CAPÍTULO IX
AL día siguiente, a primera hora, el viento había calmado, y parecía que el sol se decidía por fin a salir. Dejé mi habitación del hotel y paseé a lo largo del canal.
Hubo un tiempo en que pensé ir a la Universidad de Viena para estudiar medicina, pero al fin no lo hice. Una lástima porque, en principio, siento grandes simpatías por la gente que es capaz de llamar a una de sus calles la Jasomirgottstrasse, y por otra parte, me gusta el barroco.
Viena, ciudad del barroco, es lo que dicen las guías, y tienen razón.

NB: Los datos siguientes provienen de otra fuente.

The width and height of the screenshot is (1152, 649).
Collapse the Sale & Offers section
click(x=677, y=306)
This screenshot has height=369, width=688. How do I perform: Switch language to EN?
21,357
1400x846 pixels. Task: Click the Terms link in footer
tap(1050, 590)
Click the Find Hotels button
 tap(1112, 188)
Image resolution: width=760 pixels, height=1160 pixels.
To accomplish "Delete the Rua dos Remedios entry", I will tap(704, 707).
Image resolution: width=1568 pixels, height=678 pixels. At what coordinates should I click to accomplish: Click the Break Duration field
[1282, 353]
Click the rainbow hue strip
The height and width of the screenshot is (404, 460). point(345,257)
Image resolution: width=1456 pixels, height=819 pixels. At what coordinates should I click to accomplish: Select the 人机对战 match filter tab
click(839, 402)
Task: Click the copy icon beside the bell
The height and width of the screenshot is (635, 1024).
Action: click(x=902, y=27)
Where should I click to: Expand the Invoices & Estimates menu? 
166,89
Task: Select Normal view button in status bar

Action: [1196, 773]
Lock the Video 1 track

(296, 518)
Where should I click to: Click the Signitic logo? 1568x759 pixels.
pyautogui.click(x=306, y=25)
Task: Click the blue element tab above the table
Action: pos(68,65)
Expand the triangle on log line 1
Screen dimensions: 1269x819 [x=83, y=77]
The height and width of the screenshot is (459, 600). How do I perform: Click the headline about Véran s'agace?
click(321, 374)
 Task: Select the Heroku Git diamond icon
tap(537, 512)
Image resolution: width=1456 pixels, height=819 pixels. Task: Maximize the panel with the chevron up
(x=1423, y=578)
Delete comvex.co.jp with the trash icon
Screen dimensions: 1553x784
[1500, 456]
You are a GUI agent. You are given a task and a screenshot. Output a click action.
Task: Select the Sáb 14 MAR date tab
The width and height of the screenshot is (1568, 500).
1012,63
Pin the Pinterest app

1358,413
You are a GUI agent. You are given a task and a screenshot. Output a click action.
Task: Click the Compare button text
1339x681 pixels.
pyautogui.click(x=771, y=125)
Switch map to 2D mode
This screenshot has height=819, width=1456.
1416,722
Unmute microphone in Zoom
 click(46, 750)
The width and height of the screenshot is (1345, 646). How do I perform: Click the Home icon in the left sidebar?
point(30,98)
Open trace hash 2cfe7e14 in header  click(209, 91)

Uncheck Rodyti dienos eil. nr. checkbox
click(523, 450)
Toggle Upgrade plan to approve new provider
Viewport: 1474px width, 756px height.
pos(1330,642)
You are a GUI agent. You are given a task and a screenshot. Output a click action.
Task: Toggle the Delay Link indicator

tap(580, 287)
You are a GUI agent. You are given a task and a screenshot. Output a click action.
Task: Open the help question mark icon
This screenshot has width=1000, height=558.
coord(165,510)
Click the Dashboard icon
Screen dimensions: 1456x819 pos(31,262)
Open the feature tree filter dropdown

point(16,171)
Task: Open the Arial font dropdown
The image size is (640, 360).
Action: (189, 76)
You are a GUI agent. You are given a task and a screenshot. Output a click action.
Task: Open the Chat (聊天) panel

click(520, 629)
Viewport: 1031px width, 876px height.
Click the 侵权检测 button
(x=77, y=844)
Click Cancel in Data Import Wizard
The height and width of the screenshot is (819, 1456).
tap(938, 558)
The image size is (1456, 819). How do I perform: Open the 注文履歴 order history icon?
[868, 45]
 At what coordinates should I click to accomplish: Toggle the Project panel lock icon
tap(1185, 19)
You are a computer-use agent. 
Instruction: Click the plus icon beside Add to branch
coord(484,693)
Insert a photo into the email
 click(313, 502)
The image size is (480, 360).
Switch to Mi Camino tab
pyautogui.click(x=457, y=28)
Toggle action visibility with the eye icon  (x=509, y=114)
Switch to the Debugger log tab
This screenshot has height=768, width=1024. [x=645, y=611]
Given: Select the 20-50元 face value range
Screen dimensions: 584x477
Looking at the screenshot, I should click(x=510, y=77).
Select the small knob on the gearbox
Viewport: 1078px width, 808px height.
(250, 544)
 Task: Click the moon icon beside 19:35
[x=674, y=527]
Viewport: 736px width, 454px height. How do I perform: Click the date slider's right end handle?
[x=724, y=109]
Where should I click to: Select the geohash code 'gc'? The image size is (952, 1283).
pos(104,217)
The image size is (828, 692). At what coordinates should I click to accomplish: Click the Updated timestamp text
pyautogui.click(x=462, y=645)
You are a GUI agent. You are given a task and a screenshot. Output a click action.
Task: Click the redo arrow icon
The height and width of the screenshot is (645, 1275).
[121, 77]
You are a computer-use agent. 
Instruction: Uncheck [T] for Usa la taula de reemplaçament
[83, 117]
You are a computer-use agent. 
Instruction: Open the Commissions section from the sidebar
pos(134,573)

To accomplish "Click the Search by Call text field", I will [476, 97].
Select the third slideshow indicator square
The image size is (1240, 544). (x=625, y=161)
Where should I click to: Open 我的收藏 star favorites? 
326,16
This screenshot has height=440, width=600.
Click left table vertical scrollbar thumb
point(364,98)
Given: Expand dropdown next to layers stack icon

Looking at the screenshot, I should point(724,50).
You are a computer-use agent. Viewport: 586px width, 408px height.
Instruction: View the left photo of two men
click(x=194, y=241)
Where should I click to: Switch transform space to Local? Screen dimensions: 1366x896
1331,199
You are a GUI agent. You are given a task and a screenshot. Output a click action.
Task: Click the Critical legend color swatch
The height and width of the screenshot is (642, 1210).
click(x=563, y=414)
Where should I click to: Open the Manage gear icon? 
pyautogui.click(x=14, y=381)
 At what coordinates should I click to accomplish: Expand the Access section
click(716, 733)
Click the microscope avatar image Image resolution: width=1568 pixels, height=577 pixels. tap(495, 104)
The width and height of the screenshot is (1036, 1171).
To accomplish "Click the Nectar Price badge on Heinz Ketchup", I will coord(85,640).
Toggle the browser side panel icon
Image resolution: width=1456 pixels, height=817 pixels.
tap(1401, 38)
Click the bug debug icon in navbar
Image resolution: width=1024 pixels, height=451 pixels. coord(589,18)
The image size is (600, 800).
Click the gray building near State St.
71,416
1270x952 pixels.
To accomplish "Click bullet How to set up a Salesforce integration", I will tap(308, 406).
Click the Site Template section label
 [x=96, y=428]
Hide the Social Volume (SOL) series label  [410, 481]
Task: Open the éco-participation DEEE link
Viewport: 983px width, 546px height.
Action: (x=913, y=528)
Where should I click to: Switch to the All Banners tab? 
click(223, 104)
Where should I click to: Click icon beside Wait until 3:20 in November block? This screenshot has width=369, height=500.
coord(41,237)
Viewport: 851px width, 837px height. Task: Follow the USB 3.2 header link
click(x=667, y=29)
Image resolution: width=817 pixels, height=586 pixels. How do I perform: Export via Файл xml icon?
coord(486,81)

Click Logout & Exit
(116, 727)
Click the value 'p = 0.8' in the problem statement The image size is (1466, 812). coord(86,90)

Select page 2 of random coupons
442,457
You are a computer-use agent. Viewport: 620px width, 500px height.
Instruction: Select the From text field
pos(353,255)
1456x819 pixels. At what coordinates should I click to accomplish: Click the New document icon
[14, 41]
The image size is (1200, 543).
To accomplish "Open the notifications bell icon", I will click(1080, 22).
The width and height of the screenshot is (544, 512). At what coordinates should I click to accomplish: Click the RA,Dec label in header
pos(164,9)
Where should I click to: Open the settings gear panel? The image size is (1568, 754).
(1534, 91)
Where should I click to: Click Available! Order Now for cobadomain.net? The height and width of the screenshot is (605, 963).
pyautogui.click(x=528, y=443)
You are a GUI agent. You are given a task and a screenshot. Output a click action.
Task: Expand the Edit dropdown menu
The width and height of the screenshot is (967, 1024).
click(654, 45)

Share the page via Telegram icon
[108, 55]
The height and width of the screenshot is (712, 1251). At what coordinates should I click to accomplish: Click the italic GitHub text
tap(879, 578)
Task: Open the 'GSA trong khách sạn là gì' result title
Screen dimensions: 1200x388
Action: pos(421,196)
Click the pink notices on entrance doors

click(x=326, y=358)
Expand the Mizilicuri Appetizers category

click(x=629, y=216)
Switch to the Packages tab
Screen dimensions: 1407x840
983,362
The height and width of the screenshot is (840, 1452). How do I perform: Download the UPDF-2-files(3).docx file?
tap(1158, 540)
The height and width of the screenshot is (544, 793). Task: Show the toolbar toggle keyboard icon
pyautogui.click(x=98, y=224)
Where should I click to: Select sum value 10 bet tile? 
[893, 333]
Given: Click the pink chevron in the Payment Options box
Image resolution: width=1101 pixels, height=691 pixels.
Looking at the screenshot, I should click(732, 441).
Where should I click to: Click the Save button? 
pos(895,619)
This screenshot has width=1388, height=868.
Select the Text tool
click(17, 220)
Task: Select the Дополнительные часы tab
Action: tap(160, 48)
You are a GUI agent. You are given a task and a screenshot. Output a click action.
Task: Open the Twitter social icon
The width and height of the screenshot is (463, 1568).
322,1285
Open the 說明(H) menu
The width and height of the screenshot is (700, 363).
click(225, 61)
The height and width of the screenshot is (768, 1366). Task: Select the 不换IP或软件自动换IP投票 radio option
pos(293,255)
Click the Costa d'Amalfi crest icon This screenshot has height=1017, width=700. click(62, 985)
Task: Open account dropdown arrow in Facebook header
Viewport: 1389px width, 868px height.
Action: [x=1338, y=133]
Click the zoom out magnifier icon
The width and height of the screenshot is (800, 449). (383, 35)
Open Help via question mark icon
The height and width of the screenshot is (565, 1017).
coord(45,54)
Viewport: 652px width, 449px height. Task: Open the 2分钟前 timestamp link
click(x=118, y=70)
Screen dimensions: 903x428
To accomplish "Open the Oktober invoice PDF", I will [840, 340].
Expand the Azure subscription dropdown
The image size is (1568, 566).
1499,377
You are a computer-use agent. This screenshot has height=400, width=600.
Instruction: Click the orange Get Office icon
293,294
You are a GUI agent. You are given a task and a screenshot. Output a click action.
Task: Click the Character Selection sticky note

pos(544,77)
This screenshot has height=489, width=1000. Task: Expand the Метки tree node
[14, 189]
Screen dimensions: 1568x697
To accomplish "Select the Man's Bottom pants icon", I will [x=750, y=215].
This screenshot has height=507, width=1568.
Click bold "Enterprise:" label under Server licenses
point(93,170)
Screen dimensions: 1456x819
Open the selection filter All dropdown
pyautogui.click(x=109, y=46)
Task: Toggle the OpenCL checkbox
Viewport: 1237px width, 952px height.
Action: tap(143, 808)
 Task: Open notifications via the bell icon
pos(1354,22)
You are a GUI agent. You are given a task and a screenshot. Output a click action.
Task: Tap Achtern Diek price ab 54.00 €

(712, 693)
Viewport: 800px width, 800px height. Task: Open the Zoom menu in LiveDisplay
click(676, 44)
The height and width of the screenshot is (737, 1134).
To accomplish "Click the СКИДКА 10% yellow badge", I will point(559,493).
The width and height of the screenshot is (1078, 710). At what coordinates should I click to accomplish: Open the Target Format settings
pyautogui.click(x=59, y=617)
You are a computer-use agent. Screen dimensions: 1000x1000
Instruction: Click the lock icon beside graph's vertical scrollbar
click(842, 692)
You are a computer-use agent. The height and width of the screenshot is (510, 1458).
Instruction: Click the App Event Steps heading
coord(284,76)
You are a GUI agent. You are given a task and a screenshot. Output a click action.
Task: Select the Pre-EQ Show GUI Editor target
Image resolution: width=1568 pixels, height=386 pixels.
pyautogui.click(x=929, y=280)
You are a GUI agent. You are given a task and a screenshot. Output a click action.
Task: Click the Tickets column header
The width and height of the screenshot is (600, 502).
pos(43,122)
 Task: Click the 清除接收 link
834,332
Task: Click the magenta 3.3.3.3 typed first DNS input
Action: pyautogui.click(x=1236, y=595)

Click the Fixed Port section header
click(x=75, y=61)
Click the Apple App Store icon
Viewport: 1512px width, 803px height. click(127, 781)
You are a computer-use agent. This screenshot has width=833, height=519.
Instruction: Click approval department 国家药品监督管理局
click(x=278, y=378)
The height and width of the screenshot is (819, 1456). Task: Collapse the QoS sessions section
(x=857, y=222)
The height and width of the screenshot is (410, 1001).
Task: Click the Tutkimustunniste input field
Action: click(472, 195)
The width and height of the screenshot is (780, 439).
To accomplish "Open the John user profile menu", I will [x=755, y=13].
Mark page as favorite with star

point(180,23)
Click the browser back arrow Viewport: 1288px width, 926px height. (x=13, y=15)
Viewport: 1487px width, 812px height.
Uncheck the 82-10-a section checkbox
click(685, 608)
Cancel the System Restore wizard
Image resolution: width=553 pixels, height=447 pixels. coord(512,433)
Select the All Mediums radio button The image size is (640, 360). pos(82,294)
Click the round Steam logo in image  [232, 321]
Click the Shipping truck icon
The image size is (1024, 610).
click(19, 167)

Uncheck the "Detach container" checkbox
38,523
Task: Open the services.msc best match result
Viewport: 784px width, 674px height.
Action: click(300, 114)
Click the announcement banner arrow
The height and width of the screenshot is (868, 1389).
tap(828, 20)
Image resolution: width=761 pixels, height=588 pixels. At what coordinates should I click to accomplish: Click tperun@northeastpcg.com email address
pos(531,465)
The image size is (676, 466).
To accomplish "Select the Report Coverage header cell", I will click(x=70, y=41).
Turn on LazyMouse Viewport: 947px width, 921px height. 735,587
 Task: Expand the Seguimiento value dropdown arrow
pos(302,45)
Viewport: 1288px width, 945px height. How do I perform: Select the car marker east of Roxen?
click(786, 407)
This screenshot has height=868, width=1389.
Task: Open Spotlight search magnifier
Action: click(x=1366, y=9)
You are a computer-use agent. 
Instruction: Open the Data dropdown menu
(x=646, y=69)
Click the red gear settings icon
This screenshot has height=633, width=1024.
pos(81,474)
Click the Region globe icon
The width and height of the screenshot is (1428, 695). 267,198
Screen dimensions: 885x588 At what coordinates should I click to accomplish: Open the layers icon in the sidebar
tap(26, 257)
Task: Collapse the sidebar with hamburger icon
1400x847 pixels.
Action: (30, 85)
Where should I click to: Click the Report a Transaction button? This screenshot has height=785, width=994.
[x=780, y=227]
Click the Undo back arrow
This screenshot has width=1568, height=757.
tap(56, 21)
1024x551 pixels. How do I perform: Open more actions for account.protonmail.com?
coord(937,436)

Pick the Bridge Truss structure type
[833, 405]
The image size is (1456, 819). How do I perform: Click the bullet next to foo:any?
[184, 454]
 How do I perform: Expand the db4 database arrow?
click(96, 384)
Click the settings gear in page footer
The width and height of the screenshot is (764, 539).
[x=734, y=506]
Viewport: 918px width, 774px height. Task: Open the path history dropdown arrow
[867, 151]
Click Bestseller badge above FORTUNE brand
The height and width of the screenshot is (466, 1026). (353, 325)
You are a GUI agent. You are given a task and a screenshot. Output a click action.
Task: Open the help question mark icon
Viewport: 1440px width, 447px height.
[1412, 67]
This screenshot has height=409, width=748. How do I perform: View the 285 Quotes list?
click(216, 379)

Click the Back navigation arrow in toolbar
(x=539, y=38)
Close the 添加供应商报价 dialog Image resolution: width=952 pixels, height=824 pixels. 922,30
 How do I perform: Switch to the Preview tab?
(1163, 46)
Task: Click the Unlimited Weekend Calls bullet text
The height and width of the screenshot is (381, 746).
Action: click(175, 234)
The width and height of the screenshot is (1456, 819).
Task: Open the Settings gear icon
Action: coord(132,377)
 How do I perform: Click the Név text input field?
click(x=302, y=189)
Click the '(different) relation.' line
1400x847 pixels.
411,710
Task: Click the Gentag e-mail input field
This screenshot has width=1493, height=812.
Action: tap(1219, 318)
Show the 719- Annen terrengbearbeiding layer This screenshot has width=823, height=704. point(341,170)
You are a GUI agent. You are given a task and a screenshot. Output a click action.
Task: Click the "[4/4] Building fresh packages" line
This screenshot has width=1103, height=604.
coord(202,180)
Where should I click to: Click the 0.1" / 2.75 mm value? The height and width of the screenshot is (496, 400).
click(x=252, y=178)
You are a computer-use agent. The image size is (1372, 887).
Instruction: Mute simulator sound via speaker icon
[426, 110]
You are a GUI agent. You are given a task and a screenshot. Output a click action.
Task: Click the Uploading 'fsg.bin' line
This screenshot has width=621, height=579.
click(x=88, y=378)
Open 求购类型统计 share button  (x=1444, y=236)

Si dejamos de lado la Karlskirche, la Piaristenkirche y el museo, si olvidamos la arquitectura, aún sigue siendo verdad. Tartitas barrocas. Mozart, todos los Strauss, el Staatsoper, la Escuela Española de Equitación... y ¿qué decir de las grandes escuelas barrocas de psicología, creadas por Freud y Adler? Debe ser algo que está en el ambiente.
Se alzaban nubéculas de vapor de la superficie del agua e iban a caer sobre las cubiertas de los botes. Me había olvidado de SEEKER. Concluí que, si uno lo examinaba bien, el comité de consecuciones era también barroco en su concepción. Yo no soy un tipo de comité, excepto cuando me veo forzado a ello. He asistido a comités alegres, con abundancia de agua helada, dirigidos por americanos; comités en los que todo se dice en susurros en Whitehall, y esos comités del Ministerio de Aprovisionamiento, en Aldershot, que son los peores de todos.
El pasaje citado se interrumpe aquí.